Mumbai and Lagos face starkly different climate threats as heat and rain extremes diverge
A new study of two major coastal cities reveals they're experiencing opposite climate trajectories: Mumbai's rainfall is intensifying while Lagos faces worsening heat. The finding suggests one-size-fits-all climate adaptation strategies won't work, forcing governments and businesses to invest in region-specific infrastructure and insurance products tailored to each city's actual risk profile.
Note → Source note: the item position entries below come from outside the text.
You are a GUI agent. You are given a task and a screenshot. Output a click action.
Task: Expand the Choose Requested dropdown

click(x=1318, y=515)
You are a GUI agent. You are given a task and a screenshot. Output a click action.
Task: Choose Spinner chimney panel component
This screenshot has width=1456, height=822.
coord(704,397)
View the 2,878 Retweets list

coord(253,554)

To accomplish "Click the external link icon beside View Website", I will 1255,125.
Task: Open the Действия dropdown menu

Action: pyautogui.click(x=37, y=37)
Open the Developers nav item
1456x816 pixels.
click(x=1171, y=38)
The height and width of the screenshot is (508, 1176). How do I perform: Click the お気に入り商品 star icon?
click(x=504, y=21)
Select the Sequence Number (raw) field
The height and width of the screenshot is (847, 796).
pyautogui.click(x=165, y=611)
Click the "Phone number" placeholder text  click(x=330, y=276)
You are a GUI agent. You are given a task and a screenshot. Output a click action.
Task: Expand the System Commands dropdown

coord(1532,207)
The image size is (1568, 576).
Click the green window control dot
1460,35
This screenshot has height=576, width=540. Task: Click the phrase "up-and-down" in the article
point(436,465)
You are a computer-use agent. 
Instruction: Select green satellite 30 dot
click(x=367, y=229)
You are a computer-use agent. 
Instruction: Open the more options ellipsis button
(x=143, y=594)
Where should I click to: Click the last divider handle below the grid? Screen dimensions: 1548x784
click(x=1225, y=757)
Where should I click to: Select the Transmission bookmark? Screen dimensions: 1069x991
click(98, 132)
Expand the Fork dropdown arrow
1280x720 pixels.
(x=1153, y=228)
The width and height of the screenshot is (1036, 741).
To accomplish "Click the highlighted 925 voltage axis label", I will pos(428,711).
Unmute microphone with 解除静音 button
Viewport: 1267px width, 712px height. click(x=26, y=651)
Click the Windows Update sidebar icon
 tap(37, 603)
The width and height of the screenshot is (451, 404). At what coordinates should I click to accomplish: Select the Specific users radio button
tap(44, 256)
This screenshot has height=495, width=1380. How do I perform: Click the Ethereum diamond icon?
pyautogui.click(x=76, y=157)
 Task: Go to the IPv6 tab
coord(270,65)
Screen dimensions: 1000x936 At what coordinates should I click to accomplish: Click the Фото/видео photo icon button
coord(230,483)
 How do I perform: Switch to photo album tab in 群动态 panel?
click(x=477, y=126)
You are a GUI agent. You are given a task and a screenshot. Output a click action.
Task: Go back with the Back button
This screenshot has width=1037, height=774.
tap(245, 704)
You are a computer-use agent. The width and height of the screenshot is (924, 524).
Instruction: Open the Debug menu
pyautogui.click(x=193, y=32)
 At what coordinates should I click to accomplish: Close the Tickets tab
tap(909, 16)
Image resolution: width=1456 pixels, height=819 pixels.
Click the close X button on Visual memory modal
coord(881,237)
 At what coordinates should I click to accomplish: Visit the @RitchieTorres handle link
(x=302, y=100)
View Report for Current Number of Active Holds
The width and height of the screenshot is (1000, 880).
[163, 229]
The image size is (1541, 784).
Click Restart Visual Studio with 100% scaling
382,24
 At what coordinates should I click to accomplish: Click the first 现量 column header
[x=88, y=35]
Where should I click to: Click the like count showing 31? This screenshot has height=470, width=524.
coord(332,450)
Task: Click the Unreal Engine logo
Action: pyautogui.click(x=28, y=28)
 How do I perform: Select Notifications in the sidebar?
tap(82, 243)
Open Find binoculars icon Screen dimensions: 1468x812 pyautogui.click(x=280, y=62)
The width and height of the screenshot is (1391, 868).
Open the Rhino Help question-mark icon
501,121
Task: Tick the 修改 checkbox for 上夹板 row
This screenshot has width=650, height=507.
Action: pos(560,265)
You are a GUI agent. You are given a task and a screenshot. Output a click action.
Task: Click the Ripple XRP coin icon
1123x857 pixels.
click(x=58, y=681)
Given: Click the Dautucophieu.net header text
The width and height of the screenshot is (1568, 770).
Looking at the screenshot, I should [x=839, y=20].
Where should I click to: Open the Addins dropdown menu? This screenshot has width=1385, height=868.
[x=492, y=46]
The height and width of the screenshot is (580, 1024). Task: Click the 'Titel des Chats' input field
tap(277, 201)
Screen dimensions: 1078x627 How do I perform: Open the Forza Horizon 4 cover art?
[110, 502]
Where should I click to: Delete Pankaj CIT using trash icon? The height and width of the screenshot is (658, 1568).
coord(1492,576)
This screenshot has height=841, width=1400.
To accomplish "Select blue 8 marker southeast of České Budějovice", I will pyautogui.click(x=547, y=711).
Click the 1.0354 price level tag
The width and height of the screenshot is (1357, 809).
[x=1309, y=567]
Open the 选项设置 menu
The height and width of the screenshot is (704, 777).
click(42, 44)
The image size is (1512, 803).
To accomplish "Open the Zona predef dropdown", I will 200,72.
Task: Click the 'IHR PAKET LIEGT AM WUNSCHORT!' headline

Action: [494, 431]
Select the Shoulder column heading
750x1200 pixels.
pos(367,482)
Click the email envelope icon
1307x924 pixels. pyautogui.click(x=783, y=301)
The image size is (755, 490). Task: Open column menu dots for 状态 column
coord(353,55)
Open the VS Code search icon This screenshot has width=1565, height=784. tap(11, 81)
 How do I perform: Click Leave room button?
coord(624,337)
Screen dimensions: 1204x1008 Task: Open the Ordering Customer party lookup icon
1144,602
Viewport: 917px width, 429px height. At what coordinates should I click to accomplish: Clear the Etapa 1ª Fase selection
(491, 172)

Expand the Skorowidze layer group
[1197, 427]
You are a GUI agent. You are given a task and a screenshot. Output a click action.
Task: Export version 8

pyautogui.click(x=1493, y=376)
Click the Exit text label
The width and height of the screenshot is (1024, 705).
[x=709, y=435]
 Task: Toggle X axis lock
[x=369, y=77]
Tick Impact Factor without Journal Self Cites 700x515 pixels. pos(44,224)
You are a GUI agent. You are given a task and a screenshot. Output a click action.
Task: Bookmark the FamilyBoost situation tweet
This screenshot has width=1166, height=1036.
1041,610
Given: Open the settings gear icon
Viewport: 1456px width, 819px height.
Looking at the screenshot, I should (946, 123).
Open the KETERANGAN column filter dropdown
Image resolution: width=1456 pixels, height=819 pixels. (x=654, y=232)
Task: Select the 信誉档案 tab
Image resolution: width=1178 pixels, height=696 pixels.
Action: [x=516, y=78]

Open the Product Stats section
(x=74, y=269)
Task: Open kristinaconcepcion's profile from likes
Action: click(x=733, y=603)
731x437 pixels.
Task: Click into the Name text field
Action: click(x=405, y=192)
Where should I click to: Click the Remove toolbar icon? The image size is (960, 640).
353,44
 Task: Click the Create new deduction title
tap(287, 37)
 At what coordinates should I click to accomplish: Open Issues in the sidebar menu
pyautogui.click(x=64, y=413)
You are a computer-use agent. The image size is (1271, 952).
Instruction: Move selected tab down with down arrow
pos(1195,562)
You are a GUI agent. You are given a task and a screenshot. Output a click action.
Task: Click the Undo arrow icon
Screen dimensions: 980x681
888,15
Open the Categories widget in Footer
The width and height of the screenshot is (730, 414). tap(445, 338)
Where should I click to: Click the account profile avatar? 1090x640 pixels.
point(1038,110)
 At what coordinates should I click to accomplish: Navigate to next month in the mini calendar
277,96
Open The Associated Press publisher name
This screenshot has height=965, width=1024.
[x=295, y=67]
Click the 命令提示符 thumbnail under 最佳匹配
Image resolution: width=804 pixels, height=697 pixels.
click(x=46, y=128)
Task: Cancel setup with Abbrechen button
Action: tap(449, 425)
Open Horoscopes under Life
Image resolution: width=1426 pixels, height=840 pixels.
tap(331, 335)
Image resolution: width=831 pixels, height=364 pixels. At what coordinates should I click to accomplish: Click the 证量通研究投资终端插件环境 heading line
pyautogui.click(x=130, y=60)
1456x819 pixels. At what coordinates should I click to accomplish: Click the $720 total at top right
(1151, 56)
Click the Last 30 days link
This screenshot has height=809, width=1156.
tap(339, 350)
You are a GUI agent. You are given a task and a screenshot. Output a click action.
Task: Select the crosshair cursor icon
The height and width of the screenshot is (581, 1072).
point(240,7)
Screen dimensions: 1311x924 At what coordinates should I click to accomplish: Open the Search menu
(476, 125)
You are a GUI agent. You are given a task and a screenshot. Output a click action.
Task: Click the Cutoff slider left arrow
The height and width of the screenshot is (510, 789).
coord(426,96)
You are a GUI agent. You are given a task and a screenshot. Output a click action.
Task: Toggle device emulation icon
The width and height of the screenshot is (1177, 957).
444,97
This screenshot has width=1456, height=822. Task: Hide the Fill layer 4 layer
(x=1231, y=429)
Originaltitel: A tale of two coastal megacities: asymmetric trends in heat and rainfall extremes
Introduction: Coastal megacities face increasing risks from hydroclimatic extremes under global warming, yet comparative assessments across contrasting climatic regimes remain limited. Lagos and Mumbai were selected as representative coastal megacities with large, highly exposed populations but differing climatic systems, enabling a comparative analysis of evolving climate risks. This study presents a high-resolution assessment of Lagos (Tropical West Africa) and Mumbai (Monsoonal South Asia) over the period 1981–2023, integrating Expert Team on Climate Change Detection and Indices (ETCCDI) extreme climate indices, non-parametric trend analysis, change-point detection, and Generalized Extreme Value (GEV) modeling. Materials and methods: Daily rainfall (CHIRPS v2.0) and temperature (ERA5-Land) datasets were analyzed alongside a Composite Vulnerability Index (CVI) incorporating population density, informal housing, drainage coverage, and healthcare accessibility. Sea-level rise was considered as an amplifying factor for coastal flood exposure. Results: Results indicate contrasting hydroclimatic trajectories: Mumbai exhibits significant increases in rainfall (+5.18 mm/year) and wet spell persistence (CWD +0.133 days/year), while Lagos shows stronger warming trends, particularly in extreme temperatures (TXx +0.047 °C/year). Change-point analysis suggests a shift in Mumbai’s rainfall regime in the early 2000s, although the linkage to broader climatic drivers is inferred rather than explicitly tested. Both cities exhibit increasing clustering of extreme events, with Lagos showing greater interannual variability. GEV-based return level estimates indicate substantially higher multi-day rainfall extremes in Mumbai (~478 mm for a 100-year event) compared to Lagos (~99.6 mm). Spatial analysis reveals a strong overlap between areas of high flood exposure and socio-environmental vulnerability in both cities. Conclusions: These findings suggest that while hydroclimatic drivers differ between Lagos and Mumbai, their impacts converge through shared patterns of urban vulnerability. This underscores the importance of integrating hazard-specific approaches with vulnerability-focused planning in rapidly urbanizing coastal megacities.